Nathan sighed, rubbing her back gently. "I'm not Kevin," he said softly. "And even I died tomorrow, Moira, what you've given me already has been more than I could have dared to hope." Seven years, and even if they had been difficult years, there had been things he wouldn't have traded for the world. The Pack and some of his experiences with them. Freedom of choice, something he had never really had before. His time with Moira most of all.
Moira sniffled again and damned her eyes. "God, wasnae I jus' th' one tellin' ye somethin' similar? We can never listen ta our own advice, can we?"
"It would be too easy," Nathan pointed out, feeling as if some semblance of balance was returning to the world. "Neither of us can do things the simple way. I think we're constitutionally incapable of it."
"We jus' 'ave ta be difficult 'bout everythin'," she muttered, reaching over to kiss the spot on his shoulder. "Mmm, sorry 'bout bitin' ye..."
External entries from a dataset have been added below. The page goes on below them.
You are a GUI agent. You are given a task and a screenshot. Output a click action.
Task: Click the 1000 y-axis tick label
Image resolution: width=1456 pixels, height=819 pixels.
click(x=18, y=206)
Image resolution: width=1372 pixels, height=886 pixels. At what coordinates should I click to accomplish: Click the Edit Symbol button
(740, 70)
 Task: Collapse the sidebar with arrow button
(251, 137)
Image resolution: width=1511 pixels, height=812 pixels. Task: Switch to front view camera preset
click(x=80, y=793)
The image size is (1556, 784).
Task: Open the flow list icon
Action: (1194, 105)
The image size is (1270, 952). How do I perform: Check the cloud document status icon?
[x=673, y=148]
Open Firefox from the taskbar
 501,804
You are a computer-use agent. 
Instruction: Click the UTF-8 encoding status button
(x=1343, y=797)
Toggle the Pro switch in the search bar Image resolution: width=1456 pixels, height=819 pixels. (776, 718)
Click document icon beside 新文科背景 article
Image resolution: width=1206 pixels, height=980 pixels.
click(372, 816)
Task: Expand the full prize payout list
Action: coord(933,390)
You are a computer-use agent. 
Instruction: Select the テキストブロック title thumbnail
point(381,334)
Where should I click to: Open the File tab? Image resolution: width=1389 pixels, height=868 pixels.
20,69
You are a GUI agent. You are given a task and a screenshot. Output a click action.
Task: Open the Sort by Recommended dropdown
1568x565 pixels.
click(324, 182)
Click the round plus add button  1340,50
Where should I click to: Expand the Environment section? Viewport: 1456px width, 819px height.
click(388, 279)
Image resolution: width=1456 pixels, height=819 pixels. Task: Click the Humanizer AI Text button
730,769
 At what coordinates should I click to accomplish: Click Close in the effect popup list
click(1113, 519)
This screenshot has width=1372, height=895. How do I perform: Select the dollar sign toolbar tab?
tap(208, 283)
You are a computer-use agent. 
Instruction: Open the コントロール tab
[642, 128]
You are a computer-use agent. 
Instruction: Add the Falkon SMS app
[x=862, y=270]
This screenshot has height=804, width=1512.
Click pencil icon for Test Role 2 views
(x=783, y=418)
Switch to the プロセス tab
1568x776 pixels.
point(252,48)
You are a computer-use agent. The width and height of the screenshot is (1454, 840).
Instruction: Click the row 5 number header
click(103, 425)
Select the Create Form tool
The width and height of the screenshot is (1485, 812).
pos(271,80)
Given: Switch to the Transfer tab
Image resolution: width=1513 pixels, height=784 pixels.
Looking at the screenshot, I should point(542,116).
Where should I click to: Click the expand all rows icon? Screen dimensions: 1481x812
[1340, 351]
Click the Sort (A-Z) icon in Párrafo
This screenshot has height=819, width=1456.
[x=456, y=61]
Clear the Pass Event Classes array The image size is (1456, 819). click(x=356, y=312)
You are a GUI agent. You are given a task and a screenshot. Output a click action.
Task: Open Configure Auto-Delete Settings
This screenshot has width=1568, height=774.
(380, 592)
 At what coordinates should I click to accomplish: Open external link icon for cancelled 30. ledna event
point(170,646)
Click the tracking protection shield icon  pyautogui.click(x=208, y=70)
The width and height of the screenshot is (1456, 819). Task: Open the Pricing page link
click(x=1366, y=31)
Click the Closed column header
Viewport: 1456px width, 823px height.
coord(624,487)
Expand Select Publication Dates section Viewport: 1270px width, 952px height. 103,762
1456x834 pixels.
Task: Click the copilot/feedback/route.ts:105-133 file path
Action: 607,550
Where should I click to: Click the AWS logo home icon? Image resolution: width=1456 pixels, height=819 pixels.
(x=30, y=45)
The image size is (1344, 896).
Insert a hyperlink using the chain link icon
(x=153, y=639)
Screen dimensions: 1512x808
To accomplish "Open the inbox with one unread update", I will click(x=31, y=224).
"I don't think you drew blood," he said as dryly as he could, taking her hand and kissing it. "So you must not have really meant it."
"Sweater was t' thick." Moira relaxed slightly. #...weren't complainin' last night...# she thought impishly, humor slowly coming back to her.
"I'm the one with the empathically-created pack instinct, remember," he said, raising an eyebrow at her. "Hence I have no objection to someone marking her territory."